Maybe I'll start, because I'm quite familiar with Mr. Roberts' work.
It's a fairly simple thesis: if you want to know where people are going to make money, you've got to ask where scarcity is going to be. Is it going to be in PhDs and engineers? I don't think so, because China and India can put them out at a much faster rate than the current industrialized world can produce them. Scarcity is going to be in natural resources, and the greatest scarcities are going to be in land for fibre production, in energy, and in water.
My colleagues with very modern mills in South Africa are being told by their government that they don't want any expansion, because growing the trees is taking water away from agriculture. My colleagues in Brazil are looking at transforming their plantations from eucalyptus to sugar cane to feed what's going to be a huge demand in the United States for biofuels in order for them, when they come up with a new political regime, to try to meet any type of climate change target.
There's no doubt at all that there will be a demand. We'll be well positioned, but it's quite possible to blow it.
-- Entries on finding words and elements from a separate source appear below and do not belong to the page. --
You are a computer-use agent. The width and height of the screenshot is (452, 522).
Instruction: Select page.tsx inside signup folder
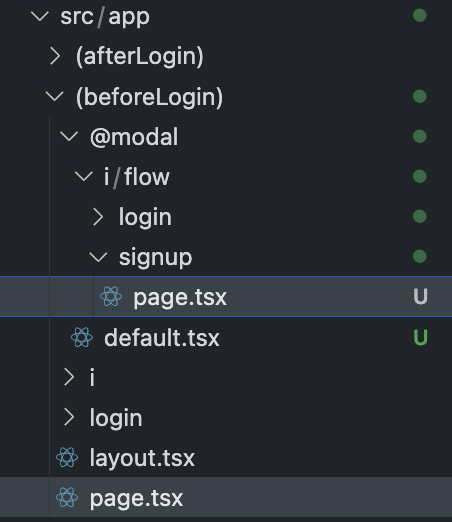pos(226,296)
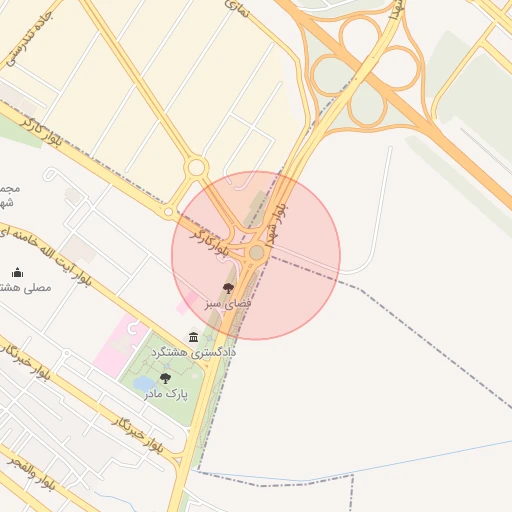Click the بلوار شهدا street label
Image resolution: width=512 pixels, height=512 pixels.
pos(276,226)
We don't own this; other people are figuring out the same thing. International Paper, one of the world's largest forest products companies--I don't know if it is the world's largest, but it is certainly the biggest in North America--now has 40% of their company in Russia. Why would they go to Russia, where there's a huge problem with gangsterism, no infrastructure, and an unreliable business structure? The answer is that Russia has exactly what Canada has: fibre, water, and energy. International Paper has figured out that those are the critical success factors, the scarcity factors in the future.
Our job in industry is to make certain we are structured and positioned to take advantage of what will be a tremendously growing market and a shrinking capacity of others to occupy it, and the job of governments is to create conditions that help us get there. It's primarily our job, but spending on things like research and technology, spending on market reputation, and creating an investment climate that draws investment will position us to take advantage of this opportunity. If we don't do the job--if we don't transform to be ready for this opportunity--someone else will grab it.
Can we compete? Yes, but we've got to actually do it.